XtalPi Inc.（“QuantumPharm”，股票代码：2228。HK）是一家基于量子物理，人工智能驱动，机器人驱动的创新研发平台公司。该公司由麻省理工学院（MIT）的三位博士后物理学家于2015年成立，致力于推动生命科学和材料科学领域的智能化和数字化转型。

The Company combines quantum physics, AI, cloud computing, and large-scale robotics to provide R&D solutions and services for biomedicine, chemical, renewable energy and advanced materials industries globally..

该公司结合量子物理、人工智能、云计算和大规模机器人技术，为全球生物医学、化学、可再生能源和先进材料行业提供研发解决方案和服务。。

About Charcot-Marie Tooth Research Foundation

关于Charcot-Marie-Tooth研究基金会

CMT Research Foundation (CMTRF) is a patient-led, non-profit focused on delivering treatments and cures for CMT. The foundation identifies significant obstacles or deficiencies impeding progress toward a cure and seeks out collaborators to address these issues.

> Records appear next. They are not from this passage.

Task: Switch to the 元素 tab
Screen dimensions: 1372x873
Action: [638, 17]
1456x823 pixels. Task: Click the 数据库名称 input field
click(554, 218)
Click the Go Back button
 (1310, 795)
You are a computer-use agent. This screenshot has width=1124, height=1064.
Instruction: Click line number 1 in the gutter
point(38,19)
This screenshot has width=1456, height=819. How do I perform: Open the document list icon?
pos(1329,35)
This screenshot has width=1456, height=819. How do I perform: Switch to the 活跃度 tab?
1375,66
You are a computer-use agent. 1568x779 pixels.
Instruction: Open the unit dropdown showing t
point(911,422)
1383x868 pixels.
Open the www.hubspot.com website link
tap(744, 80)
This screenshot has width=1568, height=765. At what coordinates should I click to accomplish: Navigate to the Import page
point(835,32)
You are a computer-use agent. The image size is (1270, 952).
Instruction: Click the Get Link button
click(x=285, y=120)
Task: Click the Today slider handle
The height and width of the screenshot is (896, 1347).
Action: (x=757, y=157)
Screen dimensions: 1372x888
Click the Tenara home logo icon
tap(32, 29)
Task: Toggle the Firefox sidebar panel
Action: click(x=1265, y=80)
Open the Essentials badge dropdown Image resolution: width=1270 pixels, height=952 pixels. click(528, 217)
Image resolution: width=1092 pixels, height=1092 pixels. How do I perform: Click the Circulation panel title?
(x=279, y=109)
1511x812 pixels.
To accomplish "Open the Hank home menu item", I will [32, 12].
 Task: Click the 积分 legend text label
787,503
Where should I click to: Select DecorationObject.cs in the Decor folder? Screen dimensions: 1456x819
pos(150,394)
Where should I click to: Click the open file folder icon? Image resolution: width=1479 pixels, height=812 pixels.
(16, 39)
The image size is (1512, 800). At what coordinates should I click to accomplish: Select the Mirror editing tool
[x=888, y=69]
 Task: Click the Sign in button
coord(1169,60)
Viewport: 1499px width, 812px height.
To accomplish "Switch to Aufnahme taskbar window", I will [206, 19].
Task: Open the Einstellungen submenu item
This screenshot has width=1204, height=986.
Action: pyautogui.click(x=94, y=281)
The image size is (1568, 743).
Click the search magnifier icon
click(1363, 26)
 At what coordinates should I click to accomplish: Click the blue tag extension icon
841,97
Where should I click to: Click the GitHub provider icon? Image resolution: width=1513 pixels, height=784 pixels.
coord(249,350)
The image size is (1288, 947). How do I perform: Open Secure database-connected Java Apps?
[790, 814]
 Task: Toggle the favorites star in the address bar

To date, CMTRF has funded 24 projects, of which 8 are completed.

。该基金会确定了阻碍治愈进展的重大障碍或缺陷，并寻找合作者来解决这些问题。迄今为止，CMTRF已资助24个项目，其中8个已完成。

Of those 8 completed projects, 5 have clinical candidates. CMTRF's mission to invest in promising science with high potential of leading to treatments and cures was proven effective and ground-breaking when DTx Pharma with a CMTRF- backed program as its lead candidate was acquired by Novartis for $1 billion.

在这8个已完成的项目中，有5个具有临床候选人。诺华斥资10亿美元收购了拥有CMTRF支持计划的DTx Pharma作为其主要候选人，这证明了CMTRF的使命是投资于有前景的科学，并具有很高的治疗和治愈潜力。

Founded by two patients who are driven to expedite drug delivery to people who live with CMT, the 501(c)(3) federal tax-exempt organization is supported by personal and corporate financial gifts..

501（c）（3）联邦免税组织由两名患者创建，他们致力于加快向CMT患者的药物输送，该组织得到个人和公司财务礼物的支持。。